INSTRUCTIONS FOR THE TASK
Render the items as a Markdown table, starting with the line that contains "coordinates (122, 69)." and continuing through the line that contains "coordinates (61, 1035).". Use the columns No. and Text, give each line its running number, and omit blank lines.
•••
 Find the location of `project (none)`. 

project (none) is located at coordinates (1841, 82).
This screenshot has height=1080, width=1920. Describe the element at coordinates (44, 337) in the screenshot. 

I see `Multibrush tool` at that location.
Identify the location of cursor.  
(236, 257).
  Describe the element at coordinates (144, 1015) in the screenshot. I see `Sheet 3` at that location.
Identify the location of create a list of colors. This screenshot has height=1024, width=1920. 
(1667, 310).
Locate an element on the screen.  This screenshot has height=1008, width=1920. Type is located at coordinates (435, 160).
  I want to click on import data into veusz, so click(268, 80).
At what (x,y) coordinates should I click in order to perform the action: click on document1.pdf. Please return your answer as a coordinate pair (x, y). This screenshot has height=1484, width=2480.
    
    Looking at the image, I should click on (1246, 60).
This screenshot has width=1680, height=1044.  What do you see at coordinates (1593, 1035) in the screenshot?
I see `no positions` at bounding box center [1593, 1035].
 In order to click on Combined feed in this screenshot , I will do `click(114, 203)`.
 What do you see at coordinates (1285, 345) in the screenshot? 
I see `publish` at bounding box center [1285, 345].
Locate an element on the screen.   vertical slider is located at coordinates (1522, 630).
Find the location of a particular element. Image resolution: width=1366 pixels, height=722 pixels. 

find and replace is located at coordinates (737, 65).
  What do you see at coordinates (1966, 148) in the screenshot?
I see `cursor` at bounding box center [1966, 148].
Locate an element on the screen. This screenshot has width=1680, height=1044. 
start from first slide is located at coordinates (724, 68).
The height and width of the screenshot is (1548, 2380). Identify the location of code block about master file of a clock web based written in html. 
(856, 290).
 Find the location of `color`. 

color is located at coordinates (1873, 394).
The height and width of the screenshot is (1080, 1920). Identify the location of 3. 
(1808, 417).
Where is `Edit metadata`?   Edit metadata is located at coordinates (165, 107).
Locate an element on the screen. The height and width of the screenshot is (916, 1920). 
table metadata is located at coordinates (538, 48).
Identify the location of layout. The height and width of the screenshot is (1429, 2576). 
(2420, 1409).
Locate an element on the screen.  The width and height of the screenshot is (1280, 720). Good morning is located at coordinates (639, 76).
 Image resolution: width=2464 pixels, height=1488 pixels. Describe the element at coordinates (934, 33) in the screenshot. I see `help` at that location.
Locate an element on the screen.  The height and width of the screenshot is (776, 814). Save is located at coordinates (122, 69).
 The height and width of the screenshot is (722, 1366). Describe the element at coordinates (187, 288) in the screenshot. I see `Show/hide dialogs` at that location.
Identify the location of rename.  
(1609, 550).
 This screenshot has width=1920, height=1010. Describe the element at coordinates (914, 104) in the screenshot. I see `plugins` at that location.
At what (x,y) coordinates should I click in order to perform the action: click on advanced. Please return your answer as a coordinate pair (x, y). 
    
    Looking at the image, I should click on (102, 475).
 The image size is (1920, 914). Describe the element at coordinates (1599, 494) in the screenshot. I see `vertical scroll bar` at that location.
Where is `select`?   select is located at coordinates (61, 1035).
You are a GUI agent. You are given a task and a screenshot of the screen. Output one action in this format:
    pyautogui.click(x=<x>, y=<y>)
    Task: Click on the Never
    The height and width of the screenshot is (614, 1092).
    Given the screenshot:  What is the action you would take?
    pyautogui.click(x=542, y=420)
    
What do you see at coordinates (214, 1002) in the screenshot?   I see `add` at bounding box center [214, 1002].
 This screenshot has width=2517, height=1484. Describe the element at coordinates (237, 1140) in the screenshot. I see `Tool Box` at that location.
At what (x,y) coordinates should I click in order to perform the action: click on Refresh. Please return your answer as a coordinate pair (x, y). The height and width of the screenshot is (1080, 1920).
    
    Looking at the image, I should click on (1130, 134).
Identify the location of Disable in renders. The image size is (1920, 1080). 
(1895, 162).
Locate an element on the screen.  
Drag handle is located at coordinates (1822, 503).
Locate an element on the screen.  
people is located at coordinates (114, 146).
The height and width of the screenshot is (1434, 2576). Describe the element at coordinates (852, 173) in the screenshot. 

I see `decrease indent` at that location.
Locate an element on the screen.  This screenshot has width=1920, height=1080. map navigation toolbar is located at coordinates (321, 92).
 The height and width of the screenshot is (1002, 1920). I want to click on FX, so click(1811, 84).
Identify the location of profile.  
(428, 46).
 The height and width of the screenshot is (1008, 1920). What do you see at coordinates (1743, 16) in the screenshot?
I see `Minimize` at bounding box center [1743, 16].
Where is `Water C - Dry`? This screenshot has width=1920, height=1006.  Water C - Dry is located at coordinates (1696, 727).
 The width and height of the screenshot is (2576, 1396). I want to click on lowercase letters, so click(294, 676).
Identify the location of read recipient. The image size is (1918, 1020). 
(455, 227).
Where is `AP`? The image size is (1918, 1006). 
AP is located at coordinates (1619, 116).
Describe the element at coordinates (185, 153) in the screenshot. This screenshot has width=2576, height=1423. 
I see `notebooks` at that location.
•••
EXERCISE ANSWER
| No. | Text |
|---|---|
| 1 | Locate an element on the screen.  The height and width of the screenshot is (776, 814). Save is located at coordinates (122, 69). |
| 2 |  The height and width of the screenshot is (722, 1366). Describe the element at coordinates (187, 288) in the screenshot. I see `Show/hide dialogs` at that location. |
| 3 | Identify the location of rename.   |
| 4 | (1609, 550). |
| 5 |  This screenshot has width=1920, height=1010. Describe the element at coordinates (914, 104) in the screenshot. I see `plugins` at that location. |
| 6 | At what (x,y) coordinates should I click in order to perform the action: click on advanced. Please return your answer as a coordinate pair (x, y).  |
| 7 |     Looking at the image, I should click on (102, 475). |
| 8 |  The image size is (1920, 914). Describe the element at coordinates (1599, 494) in the screenshot. I see `vertical scroll bar` at that location. |
| 9 | Where is `select`?   select is located at coordinates (61, 1035). |